Within the Brazilian case, we are able to see that strategic essentialism is utilized in two alternative ways: one the place the indigenous peoples’ historic proper to territories is linked to their identification as indigenous peoples, and one the place their life-style is linked to a extra sustainable lifestyle. One danger of this method is that environmental actions, pointing to indigenous peoples’ struggles as ‘good examples’, assign to indigenous peoples a duty for saving the surroundings by combating to regain the land that European and home colonization has disadvantaged them of.
That stated, there may be on the similar time a strategic alternative to conduct a simpler struggle towards deforestation by strengthening the precise of indigenous peoples to their territories and thus defending these elements of the Amazon from deforestation. Sônia Guajajara regards the wrestle for indigenous rights and the environmental wrestle as inseparable:
At the moment, the wrestle to defend the local weather is a wrestle that should elevate consciousness that the present financial system, the event paradigm, is making a serious contribution to local weather change, as this paradigm is predicated on exploitation. The prevailing paradigm has additionally contributed to the denial of indigenous peoples’ territories, as our territories are seen as unproductive and in want of being exploited. So preserving the territories of indigenous peoples, defending them, will certainly profit the local weather as properly. Wherever indigenous peoples are, safety of the surroundings is assured. And if the surroundings is protected, a balanced local weather can also be assured.

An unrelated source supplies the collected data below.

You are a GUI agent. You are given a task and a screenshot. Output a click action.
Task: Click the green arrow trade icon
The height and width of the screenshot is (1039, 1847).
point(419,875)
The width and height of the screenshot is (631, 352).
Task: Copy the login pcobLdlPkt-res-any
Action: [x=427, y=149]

That is our vocation, proper? Now’s the time for everybody to participate on this wrestle to defend the surroundings, to defend the local weather and particularly to defend the planet – for it’s all we’ve.
Within the Amazon rainforests, the wrestle for territory has taken many types the place those that declare possession of land additionally declare the precise to impel the event of society. Right here, sure teams’ proper to property has been violated in favour of business manufacturing and financial growth, with main unfavorable penalties for each social and ecological growth. basic questions of possession is important for individuals who need to perceive the premise of postcolonial oppression. There, maybe, we are able to additionally discover the important thing to how this oppression could finish.